WORK TO COMPLETE:
After finding the line containing "[Site web de l'open data] (124, 2232)" below, please output that line and each following one through the line containing "M. Stéphane Peu (123, 1673)", exactly as written.

RECORDS SUPPLIED:
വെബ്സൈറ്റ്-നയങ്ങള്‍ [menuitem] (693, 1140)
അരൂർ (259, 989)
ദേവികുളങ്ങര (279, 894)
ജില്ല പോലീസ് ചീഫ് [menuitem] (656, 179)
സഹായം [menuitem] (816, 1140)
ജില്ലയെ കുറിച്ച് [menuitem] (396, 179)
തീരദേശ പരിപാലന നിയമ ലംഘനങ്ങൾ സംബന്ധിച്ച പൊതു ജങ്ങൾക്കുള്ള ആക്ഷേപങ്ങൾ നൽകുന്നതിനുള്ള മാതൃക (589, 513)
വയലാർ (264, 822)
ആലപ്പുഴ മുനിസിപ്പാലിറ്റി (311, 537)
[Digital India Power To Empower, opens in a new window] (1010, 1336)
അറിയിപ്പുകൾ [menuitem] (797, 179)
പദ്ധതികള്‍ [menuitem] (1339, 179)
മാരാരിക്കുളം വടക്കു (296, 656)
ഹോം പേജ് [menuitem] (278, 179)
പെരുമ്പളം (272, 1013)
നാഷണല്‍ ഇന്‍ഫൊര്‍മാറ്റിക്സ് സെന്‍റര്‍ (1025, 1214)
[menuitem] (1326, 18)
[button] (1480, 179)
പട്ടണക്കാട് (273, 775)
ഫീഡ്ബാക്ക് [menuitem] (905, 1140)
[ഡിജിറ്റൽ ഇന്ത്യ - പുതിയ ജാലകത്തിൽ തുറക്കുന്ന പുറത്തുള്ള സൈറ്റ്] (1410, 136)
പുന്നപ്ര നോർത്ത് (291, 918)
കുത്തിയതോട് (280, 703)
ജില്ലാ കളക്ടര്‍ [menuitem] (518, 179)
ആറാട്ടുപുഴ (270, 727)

--

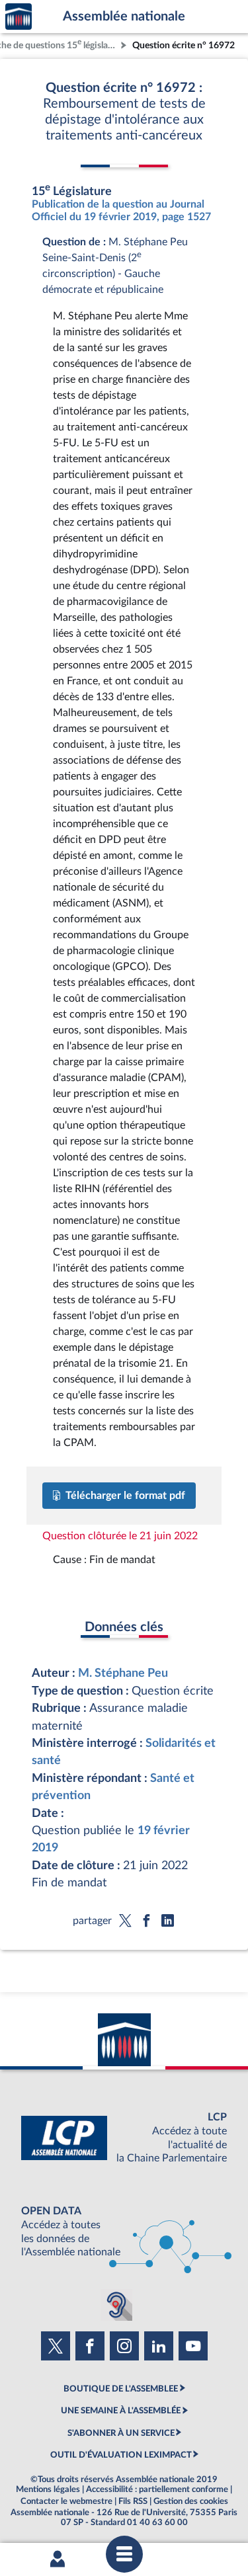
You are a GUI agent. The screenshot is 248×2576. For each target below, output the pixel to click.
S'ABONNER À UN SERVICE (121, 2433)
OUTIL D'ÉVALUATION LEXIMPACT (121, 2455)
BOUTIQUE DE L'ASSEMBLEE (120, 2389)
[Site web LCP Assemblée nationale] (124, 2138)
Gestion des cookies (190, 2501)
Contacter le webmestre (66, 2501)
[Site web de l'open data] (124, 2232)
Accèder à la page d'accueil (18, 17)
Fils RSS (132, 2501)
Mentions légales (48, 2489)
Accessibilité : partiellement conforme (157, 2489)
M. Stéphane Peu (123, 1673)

THE ANSWER:
[Site web de l'open data] (124, 2232)
Accèder à la page d'accueil (18, 17)
Fils RSS (132, 2501)
Mentions légales (48, 2489)
Accessibilité : partiellement conforme (157, 2489)
M. Stéphane Peu (123, 1673)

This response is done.